▶ [Exercise aim]: Repeat exactly the lines below, from the line containing "You are a GUI" through the last line, both included. Leave out any pictures.

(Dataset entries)
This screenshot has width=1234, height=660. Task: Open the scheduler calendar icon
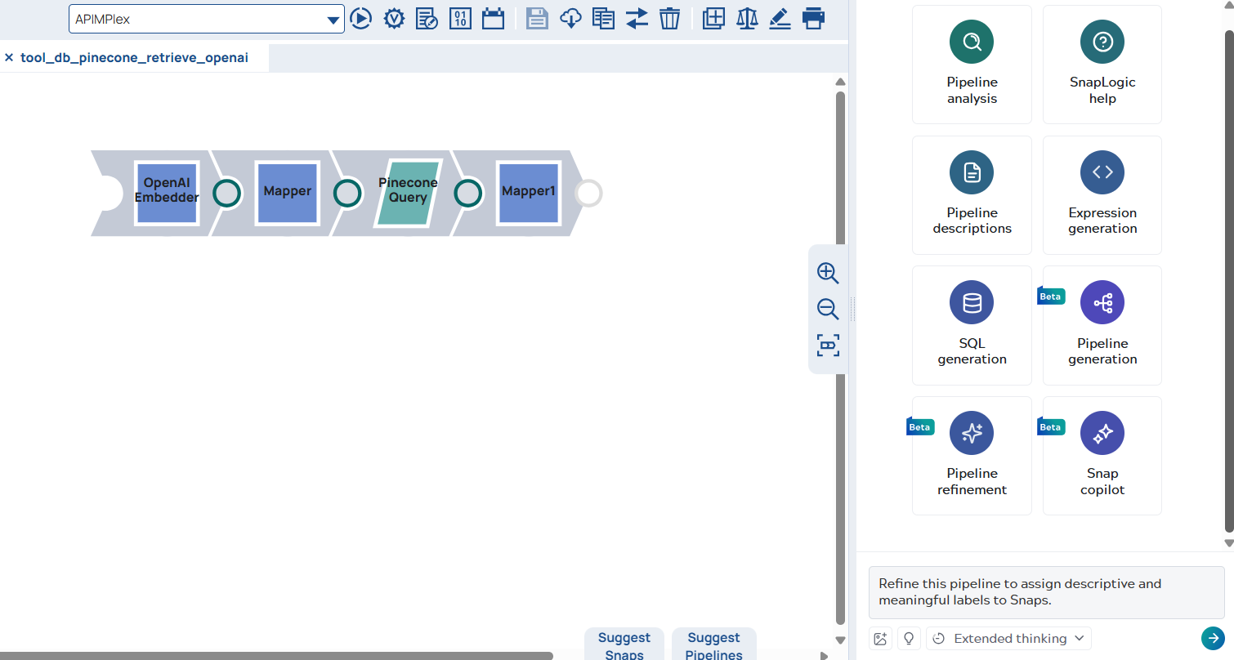pyautogui.click(x=493, y=18)
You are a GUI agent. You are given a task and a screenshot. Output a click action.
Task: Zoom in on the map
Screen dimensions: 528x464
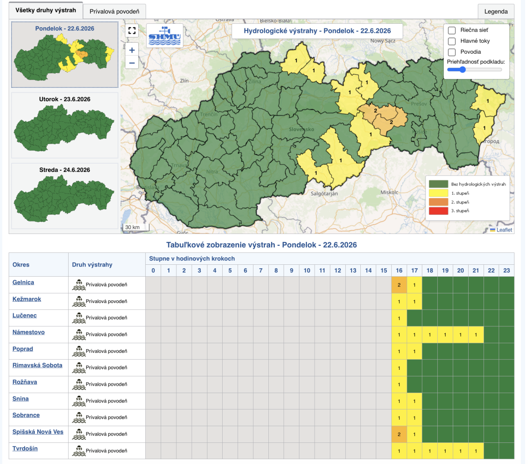(x=132, y=50)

▶ [Output below]:
You are a GUI agent. You are given a task and a screenshot. Output a click action.
Task: Zoom in on the map
Screen dimensions: 528x464
(x=132, y=50)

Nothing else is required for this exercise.